Description of the data and file structure
1. File “brown2024_analysis_data.rds”
- randomisation_allocation_name: Name of treatment group
- current_dose: Number of doses of COVID-19 vaccine received
- next_dose: Number of next dose of COVID-19 to be received
- random_number_date: Date of message delivery, assigned at random to individuals in the control group. See materials and methods for details
- outcome_latest_date: Date of most recent dose of COVID-19 vaccine received
- dose_X_date: Date of X dose of COVID-19 vaccination
- vaccinated_message_sent: Whether a message was successfully delivered to the individual
- session_current_level: Level of the message flow where the user stopped interacting with the chatbot
- session_current_branch: Branch within the level of the message flow where the user stopped interacting with the chatbot
- session_selected_hc: Option number chosen by the user when asked to select a health centre, out of a list of a maximum of 9 options
- session_reminder_date: The date for which the reminder message was programmed
- session_reminder_time: Time of day chosen by the user to get vaccinated
- session_initial_response: Users’ answer to the initial message sent by the chatbot
- session_reminder_sent: Whether a reminder message was successfully sent to the user
- history_message_code: Type of initial message sent to the user (“control” is the one-way message; “inicial” is the chatbot’s first message)

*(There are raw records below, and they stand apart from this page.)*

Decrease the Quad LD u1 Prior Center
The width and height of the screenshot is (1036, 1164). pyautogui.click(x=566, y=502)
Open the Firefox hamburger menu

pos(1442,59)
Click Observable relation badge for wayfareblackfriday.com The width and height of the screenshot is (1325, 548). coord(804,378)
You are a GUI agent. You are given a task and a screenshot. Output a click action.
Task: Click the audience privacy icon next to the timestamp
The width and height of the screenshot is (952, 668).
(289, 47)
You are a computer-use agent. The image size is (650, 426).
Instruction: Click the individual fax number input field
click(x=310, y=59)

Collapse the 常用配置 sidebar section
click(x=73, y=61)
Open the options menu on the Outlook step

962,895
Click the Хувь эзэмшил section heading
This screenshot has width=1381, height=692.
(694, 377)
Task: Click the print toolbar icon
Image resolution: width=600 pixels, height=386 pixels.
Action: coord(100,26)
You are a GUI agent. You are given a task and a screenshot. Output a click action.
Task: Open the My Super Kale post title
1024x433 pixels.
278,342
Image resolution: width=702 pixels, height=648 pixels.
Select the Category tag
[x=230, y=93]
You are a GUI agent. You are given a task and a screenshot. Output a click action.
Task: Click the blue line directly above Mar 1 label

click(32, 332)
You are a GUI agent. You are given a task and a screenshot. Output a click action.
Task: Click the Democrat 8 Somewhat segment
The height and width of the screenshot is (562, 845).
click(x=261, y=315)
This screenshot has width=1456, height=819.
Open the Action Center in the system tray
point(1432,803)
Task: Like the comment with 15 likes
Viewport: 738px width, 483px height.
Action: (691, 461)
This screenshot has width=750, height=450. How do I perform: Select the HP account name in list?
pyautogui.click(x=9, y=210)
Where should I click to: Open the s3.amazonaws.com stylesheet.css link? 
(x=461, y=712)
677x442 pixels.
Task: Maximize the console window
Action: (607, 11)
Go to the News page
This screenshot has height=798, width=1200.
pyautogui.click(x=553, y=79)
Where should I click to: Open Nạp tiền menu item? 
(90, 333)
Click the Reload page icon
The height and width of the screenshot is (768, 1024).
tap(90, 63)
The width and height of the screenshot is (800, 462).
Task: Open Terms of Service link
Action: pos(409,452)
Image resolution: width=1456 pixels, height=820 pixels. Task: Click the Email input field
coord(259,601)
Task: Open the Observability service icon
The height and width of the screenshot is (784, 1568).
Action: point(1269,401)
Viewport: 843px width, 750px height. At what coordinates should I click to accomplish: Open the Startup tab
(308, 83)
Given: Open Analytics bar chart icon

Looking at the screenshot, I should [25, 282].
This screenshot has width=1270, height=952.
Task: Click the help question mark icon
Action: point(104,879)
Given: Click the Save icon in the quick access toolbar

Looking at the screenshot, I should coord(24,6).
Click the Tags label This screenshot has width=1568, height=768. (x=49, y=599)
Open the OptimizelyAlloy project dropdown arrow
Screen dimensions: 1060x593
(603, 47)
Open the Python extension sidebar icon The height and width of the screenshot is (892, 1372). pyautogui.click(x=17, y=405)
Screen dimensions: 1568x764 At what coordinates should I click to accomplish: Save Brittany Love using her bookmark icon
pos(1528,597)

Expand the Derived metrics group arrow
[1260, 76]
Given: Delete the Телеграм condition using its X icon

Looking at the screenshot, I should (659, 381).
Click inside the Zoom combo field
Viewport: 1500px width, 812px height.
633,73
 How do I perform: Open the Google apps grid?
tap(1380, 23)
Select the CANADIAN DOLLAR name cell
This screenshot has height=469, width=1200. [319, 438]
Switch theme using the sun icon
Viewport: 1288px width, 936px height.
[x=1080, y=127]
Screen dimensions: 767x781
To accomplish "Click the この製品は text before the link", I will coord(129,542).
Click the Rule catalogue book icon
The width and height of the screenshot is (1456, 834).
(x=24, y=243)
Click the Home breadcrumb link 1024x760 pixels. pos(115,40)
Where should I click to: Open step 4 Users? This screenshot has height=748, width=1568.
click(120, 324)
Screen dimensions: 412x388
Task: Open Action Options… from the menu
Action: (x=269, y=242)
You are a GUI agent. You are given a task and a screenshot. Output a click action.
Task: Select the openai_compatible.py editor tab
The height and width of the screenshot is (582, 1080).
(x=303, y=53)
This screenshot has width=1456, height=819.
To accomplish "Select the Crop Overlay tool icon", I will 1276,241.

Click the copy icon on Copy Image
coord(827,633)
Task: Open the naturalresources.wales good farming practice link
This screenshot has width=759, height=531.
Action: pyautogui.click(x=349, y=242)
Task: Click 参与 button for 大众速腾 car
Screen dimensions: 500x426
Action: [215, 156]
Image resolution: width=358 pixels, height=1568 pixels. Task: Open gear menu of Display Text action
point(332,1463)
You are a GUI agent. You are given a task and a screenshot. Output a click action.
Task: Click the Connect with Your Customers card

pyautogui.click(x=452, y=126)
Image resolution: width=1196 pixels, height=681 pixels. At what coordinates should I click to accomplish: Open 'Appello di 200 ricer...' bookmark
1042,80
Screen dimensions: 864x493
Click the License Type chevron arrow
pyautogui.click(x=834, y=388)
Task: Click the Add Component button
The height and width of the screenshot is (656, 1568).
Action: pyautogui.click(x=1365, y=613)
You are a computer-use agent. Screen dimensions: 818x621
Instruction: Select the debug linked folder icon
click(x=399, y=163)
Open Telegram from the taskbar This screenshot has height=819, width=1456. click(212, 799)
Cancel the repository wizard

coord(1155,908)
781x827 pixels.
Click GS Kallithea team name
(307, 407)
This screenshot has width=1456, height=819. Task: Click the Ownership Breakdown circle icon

- history_created: Timestamp of the first message successfully delivered to the user
- history_timestamp_read: Timestamp of the first message read by the user
- message_date: This variable is used to indicate the date that each individual entered the trial. For individuals in the chatbot and one-way message reminder groups, it is the date that the message was sent. For the control group, this is the date that we randomly pre-assigned each participant to enter the trial (random_number_date). See materials and methods for details
- had_new_dose: Participant received an additional dose of the COVID-19 vaccine after being randomly assigned to the treatment arm
- had_new_dose_after_message: Participant received a vaccine within 4 weeks of entering the trial
- had_new_dose_after_message_2w: Participant received a vaccine within 2 weeks of entering the trial
- had_new_dose_after_message_6w: Participant received a vaccine within 6 weeks of entering the trial
- n_doses_after_entering_trial: Number of doses within four weeks of entering the trial
- primary_outcome: had_new_dose as a factor variable
- age: Age range of participant
- gender_numeric: Gender of the participant, coded as 1 or 0 for de-identification purposes
- period_since_last_dose: Length of time between the first value of message_date in the whole sample and the last dose date before trial
2. File “20230505_vaccinated_per_day.csv”
- delivery_date: Date of vaccination
- count: Total number of residents of Chaco province who received a COVID-19 dose on a given day
This is administrative data collected by Argentina's Ministry of Health. It encompasses four constituent datasets: three phone number databases and Nomivac (briefly explained in the Data Sources section of the Materials and Methods). The data has been anonymized for public availability and processed to generate variables suitable for regression analysis.